The Hospitality Project


Principal Investigator: Naomi Millner
Co-investigators: Emily Cuming; Alison Jeffers
Collaborators: Dignity for Asylum-Seekers, Bristol; Bristol Hospitality Network; Barton Hill Walled Garden

Duration: From 2015 to 2016

The Hospitality Project is an arts-based research collaboration between three universities (Bristol, Manchester, Leeds) and three Bristol-based community partners (Dignity for Asylum-Seekers, the Bristol Hospitality Network, and Barton Hill Walled Garden Project). Taking as our starting point the idea that hospitality is a complicated power relation, we are on a collaborative journey to explore how it can be most effectively practised in order to establish meaningful connections between diverse cultural communities. Along the way, we aim to explore how hospitality practices (such as sharing food, space and conversation) can also support wellbeing within precarious and difficult situations – especially those related to the experience of seeking asylum or moving home.
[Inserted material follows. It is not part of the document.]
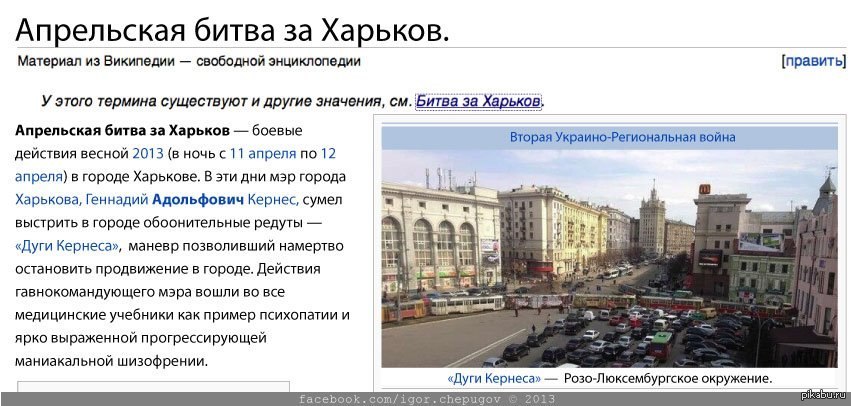Screen dimensions: 851x406
Task: Follow the «11 апреля» date link
Action: (x=262, y=154)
To meet our aims, we are running a series of workshops across Spring and Summer 2015 that take up and explore different themes of hospitality. Each workshop is a collaboration between the different organisations and their members, facilitated by an arts-based practitioner. In particular, we are working with Rhiannon White, a performance practitioner associated with Common Wealth Theatre who has worked extensively with refugee communities, and Deborah Aguirre Jones, an artist who works principally around themes of territory, home, and belonging. In September 2015, the Hospitality Project will embark on a weekend away called ‘the Feast’ where we reflect on our experiences of the year to date.


The second half of the project will lead toward the production of a booklet that will be disseminated at the beginning of the next year. The booklet will centre on the production of ‘hospitality objects’ through the workshops, and in a set of making sessions taking place throughout Autumn 2015. Without ‘representing’ experiences of hospitality, these objects are the creative results of conversations about, and journeys with hospitality. Members of the three collaborating organisations and their academic partners will individually tell the stories of these objects, sometimes drawing on their own personal stories and experiences.


The Hospitality Project is thus above all an experiment in ‘co-production’ – in making knowledge and knowledge outputs through relationships of collaboration. Yet, through our shared interest in creating knowledge about hospitality, we want to make clear that the activities of co-production are themselves laden with complicated power relations. Our interest and end-goal is to make these power relations more visible and transformable. We hope that the booklet and understandings produced through this project will be testimony to the many forms of expertise and cultures of practice that are being brought together daily within everyday sites of hospitality and encounter.